Malgré la vague de haine antisioniste – en réalité antijuive – qui a débuté le lendemain du 7 octobre 2023 et déferlé sur la ville d’Amsterdam, ses gares, ses universités, ses lycées, et les alentours même du stade Johan-Cruyff, la police municipale n’a pas surveillé la sortie du stade, et laissé le temps, jeudi soir, aux hordes haineuses qui les attendaient de lyncher des supporteurs israéliens, leur demandant « s’ils étaient juifs ». Et cela dans des rues depuis longtemps vidées de leurs habitants d’origine juive – ma famille, mes grands-parents, les centaines de leurs frères et sœurs, nièces et neveux, cousins et amis assassinés…

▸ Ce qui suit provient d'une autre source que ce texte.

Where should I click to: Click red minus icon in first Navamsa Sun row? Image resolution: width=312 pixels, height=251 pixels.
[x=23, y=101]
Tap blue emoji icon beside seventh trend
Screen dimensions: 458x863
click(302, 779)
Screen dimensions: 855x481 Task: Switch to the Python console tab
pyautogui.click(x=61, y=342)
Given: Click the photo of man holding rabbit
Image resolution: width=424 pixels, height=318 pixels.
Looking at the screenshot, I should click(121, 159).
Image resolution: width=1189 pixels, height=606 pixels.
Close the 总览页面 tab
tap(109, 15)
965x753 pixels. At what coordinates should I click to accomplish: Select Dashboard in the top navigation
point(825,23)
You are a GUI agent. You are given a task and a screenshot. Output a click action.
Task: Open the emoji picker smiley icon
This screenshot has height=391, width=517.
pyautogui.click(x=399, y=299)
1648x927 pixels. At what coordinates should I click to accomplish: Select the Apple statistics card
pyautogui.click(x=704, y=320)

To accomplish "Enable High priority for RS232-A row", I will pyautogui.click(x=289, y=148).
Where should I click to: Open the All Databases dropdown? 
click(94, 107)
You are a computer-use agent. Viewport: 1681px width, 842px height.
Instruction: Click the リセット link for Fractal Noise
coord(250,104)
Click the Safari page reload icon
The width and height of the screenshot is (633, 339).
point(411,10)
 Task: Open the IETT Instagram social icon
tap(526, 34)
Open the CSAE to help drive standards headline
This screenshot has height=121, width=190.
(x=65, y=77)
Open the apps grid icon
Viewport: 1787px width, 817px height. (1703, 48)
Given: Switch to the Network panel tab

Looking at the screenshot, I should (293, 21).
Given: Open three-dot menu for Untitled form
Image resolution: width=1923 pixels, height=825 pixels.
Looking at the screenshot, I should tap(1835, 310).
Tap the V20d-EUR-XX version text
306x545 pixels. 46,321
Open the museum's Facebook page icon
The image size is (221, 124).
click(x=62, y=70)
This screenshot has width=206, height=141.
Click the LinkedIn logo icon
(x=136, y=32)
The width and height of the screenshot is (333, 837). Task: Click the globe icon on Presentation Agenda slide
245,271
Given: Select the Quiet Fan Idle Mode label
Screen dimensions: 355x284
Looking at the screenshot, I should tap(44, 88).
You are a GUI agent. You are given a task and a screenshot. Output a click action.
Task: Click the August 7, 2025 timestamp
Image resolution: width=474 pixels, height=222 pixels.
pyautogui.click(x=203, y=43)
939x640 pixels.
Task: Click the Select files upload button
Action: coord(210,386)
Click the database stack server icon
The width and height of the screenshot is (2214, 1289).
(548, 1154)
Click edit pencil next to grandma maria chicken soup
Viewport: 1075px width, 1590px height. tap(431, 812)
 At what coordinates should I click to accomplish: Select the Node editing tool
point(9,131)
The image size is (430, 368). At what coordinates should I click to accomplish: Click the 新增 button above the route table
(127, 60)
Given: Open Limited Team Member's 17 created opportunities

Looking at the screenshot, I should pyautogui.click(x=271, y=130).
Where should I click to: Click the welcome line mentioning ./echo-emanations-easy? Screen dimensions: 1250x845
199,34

Tandis que les avions israéliens se relayent pour rapatrier les supporteurs du Maccabi, le roi des Pays-Bas, Wihlem Alexandrer, a fait part au président israélien Isaac Herzog de son « indignation profonde ». Il a ajouté : « Nous avons échoué à protéger les Juifs pendant la Seconde Guerre mondiale, et ce soir, nous avons une nouvelle fois échoué. Nous devrions avoir honte. »
*Ludi Boeken est cinéaste. Il a notamment réalisé Marga, Dernière Séance à Bucarest et a produit Le Train de vie, de Radu Mihaileanu.